Try a baritone at a shop, much more playable for grown up size hands.
And what milko says, buy cheap and you wil wonder why you bothered. Hit the £80-100 mark and they are getting quite nice.
milko9000 - Member@northwind the cheap ones usually come with crap strings so maybe that was why. Or they needed a bit of a stretch.
Yeah, it's just a load of stretching but my initial enthusiasm period (1 day) was used up entirely on that and then I couldn't be arsed
We bought one for our daughter. Didn't spend silly money but we bought her a decent one. If you can play the guitar then playing the ukulele is a sinch. A lot of the chord shapes are the same as a guitar but you are playing a different actual chord. It took me about 3 minutes to learn how to play "somewhere over the rainbow" 😉
Yamaha make a six-string Uke, cost around £35-ish, thinking about getting one then I can still use the guitar chords I remember.
Edit: Yikes!
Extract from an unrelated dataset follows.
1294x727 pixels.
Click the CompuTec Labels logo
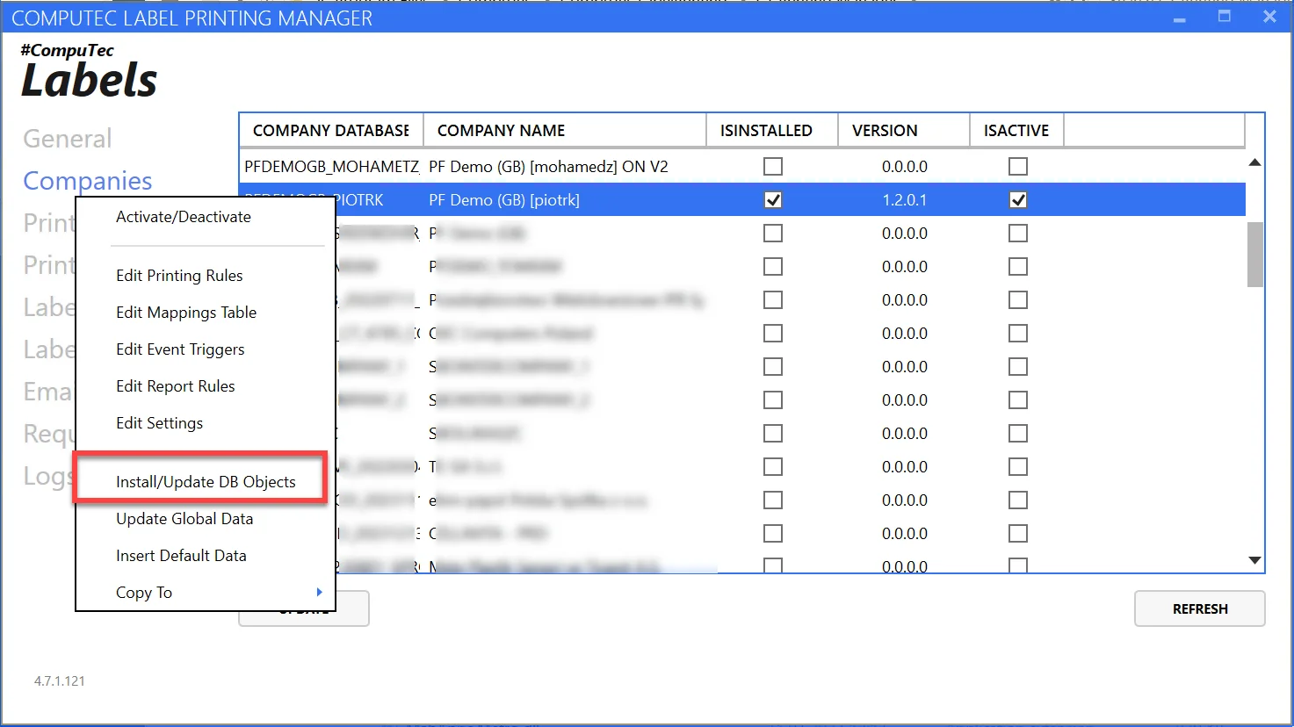coord(89,72)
I wish I'd bought one last year when they [i]were[/i] around £35, the cheapest I've found is in a music shop in Bristol for £54!
I have nothing helpful to add, but do you know what's the difference between a ukulele and a trampoline?
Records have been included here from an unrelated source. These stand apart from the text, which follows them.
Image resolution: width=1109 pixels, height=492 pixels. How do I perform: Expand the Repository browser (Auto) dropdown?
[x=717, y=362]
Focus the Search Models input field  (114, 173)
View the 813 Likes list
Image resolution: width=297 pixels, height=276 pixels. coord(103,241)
Try the Yousician app - my kids found it really useful to get them started and it has an easy to use tuning tool.
It's easy if you've ever played another string jnstrument, 10 mins and you'll be all over it. It'll go out of tune to begin with, transpose songs to avoid playing E chord as that's a bastard.
Why the F not ? Uke's are pretty cheap, fing a decentish used one and just have a go.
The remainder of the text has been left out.